Many people have argued for and against The Princess Switch online since its release, so regardless of whether it will be a next classic (it won’t), it certainly got a lot of attention. Which I think is exactly what the makers wanted. Why else would they unabashedly promote their equally shameless production AChristmas Prince in this film?
Either way, here are all the reasons why we found it so ridiculously bad, that it was fun to watch. Oh, and *spoiler alert*.
It “borrowed” the made-up country idea
Just like The Princess Diaries, The Princess Switch (eerily similar name, too) is set in a made-up picturesque European country run by its monarchy. Genovia, famous for its pears and fairytale castles bears an uncanny resemblance to Belgravia. Which is actually a place in London and not the location of a famous baking competition.
It also “borrowed” the switch idea
And, just like The Parent Trap, The Princess Switch conveniently thought up a situation just like the Lindsay Lohan classic. One American and one (at least sounds) English lookalike decide to switch lives for the experience. It seems that since the 90s film, there haven’t been many improvements the in special effects departments as there are many shots of the back of heads while the other one is talking.

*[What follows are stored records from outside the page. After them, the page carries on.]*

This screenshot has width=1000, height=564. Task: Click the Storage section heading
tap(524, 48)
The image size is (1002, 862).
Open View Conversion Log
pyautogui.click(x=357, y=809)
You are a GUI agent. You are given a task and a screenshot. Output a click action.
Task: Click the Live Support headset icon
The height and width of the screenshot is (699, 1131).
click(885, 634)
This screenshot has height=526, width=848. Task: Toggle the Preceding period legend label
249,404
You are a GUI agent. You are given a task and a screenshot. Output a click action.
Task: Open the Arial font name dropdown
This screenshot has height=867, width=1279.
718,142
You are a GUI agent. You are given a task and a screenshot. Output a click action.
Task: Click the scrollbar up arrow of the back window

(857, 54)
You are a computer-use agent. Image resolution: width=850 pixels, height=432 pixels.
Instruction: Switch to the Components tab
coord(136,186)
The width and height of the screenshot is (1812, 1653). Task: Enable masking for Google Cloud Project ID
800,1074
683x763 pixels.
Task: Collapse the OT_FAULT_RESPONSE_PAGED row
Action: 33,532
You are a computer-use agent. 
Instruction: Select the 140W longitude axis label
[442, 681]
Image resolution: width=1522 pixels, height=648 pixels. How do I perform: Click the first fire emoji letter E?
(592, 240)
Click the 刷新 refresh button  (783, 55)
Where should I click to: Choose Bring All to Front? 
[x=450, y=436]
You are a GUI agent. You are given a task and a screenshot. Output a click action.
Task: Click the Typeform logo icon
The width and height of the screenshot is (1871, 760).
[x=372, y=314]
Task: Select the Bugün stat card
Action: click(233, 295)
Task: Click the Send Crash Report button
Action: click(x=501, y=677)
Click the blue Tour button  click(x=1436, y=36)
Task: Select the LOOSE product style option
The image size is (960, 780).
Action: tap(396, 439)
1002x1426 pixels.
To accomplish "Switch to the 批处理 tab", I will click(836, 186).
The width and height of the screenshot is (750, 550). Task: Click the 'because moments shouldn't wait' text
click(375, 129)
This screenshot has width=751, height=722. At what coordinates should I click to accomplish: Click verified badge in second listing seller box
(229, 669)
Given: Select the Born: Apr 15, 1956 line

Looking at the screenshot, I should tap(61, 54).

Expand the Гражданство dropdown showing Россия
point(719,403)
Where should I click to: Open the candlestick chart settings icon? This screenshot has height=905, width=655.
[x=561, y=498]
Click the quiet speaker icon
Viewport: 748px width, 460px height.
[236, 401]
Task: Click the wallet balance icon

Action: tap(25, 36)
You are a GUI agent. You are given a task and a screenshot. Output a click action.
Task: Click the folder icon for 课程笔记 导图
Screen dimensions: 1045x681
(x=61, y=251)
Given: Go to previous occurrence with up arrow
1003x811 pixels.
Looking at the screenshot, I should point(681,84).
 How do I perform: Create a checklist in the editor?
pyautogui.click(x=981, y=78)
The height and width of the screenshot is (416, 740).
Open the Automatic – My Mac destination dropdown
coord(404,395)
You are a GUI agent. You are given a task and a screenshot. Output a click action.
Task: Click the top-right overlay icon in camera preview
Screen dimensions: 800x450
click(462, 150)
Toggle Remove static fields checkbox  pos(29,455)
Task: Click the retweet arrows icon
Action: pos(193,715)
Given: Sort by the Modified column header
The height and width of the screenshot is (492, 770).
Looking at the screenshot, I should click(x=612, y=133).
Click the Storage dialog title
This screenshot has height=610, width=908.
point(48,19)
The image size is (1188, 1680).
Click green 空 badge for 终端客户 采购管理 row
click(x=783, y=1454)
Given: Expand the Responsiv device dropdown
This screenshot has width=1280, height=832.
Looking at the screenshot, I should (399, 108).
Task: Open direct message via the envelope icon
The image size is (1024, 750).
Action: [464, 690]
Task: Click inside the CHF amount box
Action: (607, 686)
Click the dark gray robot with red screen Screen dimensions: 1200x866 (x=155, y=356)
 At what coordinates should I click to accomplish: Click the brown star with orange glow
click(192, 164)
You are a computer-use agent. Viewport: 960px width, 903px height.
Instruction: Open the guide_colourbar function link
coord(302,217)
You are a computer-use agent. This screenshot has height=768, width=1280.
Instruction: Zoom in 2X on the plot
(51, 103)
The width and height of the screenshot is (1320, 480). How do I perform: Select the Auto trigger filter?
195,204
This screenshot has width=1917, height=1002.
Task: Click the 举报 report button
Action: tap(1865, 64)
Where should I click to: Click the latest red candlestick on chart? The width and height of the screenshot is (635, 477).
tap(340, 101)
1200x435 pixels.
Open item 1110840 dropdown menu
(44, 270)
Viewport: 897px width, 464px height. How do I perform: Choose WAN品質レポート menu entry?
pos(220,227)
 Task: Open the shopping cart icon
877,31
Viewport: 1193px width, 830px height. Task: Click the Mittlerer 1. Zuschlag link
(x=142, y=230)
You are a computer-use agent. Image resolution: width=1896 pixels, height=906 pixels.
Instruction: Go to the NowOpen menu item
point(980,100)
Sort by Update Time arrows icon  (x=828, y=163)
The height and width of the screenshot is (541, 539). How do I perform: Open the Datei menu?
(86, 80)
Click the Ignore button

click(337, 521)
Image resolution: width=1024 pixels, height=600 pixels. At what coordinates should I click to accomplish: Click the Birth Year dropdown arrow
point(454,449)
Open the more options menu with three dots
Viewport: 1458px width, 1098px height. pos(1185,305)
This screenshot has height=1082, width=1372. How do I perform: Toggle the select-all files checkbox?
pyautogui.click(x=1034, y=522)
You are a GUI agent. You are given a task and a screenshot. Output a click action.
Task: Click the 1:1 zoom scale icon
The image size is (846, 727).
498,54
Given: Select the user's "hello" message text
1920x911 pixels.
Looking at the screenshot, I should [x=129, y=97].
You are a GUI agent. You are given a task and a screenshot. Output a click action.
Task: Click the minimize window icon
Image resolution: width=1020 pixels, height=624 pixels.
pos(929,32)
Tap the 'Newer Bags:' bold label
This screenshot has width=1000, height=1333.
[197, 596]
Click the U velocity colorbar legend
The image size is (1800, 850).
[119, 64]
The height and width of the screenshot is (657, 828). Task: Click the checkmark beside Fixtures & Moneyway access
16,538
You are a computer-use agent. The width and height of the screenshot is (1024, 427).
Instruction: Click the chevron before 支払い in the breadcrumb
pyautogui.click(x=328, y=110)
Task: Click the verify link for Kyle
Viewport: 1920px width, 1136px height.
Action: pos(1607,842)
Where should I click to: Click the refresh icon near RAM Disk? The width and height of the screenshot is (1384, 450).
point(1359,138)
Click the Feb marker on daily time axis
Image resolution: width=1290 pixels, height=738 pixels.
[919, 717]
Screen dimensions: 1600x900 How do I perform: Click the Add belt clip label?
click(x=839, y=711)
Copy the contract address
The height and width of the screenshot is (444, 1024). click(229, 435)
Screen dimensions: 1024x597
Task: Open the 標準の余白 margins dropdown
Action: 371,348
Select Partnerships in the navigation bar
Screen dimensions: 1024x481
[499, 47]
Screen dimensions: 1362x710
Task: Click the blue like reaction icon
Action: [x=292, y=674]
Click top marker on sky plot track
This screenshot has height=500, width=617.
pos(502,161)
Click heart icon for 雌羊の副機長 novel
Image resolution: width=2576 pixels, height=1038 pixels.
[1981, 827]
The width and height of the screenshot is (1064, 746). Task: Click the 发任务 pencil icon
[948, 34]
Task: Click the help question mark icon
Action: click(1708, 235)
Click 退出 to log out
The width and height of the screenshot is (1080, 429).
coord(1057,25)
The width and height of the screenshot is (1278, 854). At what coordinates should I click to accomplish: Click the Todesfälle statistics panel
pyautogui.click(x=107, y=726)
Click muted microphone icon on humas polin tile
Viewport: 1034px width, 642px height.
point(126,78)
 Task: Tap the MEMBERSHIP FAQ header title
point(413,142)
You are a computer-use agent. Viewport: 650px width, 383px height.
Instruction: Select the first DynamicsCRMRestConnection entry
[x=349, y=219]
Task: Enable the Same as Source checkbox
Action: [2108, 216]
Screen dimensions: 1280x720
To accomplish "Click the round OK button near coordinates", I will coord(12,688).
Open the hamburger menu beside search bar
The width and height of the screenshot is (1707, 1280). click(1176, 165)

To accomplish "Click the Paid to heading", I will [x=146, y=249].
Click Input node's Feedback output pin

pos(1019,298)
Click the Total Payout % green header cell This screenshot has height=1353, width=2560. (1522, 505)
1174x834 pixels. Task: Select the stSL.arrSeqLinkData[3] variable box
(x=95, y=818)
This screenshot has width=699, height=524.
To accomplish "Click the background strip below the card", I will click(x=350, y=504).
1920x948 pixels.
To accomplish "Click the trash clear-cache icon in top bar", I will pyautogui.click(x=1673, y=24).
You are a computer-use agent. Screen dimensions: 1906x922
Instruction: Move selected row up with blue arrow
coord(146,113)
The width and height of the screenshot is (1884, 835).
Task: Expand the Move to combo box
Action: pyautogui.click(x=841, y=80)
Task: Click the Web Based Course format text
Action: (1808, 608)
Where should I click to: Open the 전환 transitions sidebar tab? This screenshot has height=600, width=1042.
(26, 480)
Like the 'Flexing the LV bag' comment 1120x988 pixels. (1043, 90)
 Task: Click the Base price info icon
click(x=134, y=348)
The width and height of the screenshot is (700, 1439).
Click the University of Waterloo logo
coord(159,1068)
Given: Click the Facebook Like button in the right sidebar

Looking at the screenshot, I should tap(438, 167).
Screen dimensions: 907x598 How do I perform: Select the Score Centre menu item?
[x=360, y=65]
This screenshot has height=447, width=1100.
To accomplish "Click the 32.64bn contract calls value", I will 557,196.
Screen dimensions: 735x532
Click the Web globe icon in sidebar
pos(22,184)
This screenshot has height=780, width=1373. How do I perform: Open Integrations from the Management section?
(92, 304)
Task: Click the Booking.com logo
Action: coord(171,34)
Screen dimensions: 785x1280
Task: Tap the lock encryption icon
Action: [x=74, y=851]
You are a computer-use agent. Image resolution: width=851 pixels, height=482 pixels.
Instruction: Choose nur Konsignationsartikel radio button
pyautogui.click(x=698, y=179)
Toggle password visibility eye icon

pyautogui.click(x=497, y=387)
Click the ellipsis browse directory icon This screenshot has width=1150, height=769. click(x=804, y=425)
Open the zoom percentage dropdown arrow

Most of the plot is given away in the first scene
When Stacy finds out that she and Kevin (the sous chef) are invited to the baking competition, even though the invitation doesn’t even include their names, Kevin’s daughter, Olivia, mentions the “handsome prince” twice.It doesn’t take much to figure out that something romantic will subsequently follow involving the prince.
She’s in Chicago at Christmas, so why is she dressed like that
Actually, why is everyone in the Chicago scenes dressed like that? Have they ever been to Chicago in December?
Must she wear it constantly? I guess it’s a good indicator that she’s from Chicago because nothing else is.
As much as Vanessa Hudgens is a great actress, her English accent is somewhat painful to listen to. It could be that I notice it more because I actually do have an English accent, but it’s about as awful as Anne Hathaway’s Yorkshire accent in the film One Day.
Stacey and Lady Margaret Delacourt matching tattoos
Whether the makeup artists forgot to cover up Vanessa Hudgens pinky tattoo, or simply didn’t have the budget to (makes more sense), it was a huge showing of how much effort they put into this film.
Their planning sucks
Surely, the first thing Stacey would teach Lady Margaret Delacourt is her secret handshake with Olivia. And surely Lady Margaret Delacourt would tell Stacey a bit more about her country and her talents. They swap phones but don’t keep in touch as much as they should have, which results in them ending up in the same place at the same time.
All the snow
In the snowball fight scene, there is what looks like, and probably is, sprayed on snow up the sides of the houses they are fighting outside of. Not only that, but when “Stacey” and Kevin fall on to a pile of it, it appears to be so dry and un-snowlike that the usual coldness of it doesn’t affect them and their clothes seem immune to getting wet.
The baking dilemma
It’s a baking competition and Stacey and Kevin don’t realize their mixer won’t work right until the end. Which means that neither of them or the staff noticed beforehand and neither of them used it once throughout making an entire cake. Once they realize, surely a baking competition would have spares? No, they don’t. Stacey mustpuree the berries by hand.
So, are they related?
Stacey and Lady Margaret Delacourt discover that they could be related. Yet, this isn’t followed up or spoken about after they question it. They know that they could be but don’t bother consulting any family members or records and leave it at that.
Not one but TWO couples fall in love in a matter of days
*Knows someone for a few days*
Lady Margaret Delacourt: “I suppose I found out I’m just a normal girl. And, normal girls, they fall in love with normal boys. Like you.”
Stacey: “I love you more than I’ve loved anyone in my whole life.”
The ~mystic~ old man
They never get around to explaining what his purpose was apart from him being around all the time. And, when Stacey asks him if he was in Chicago recently, he asks with wonder how that could possibly be true. So, Belgravian’s haven’t heard of planes yet?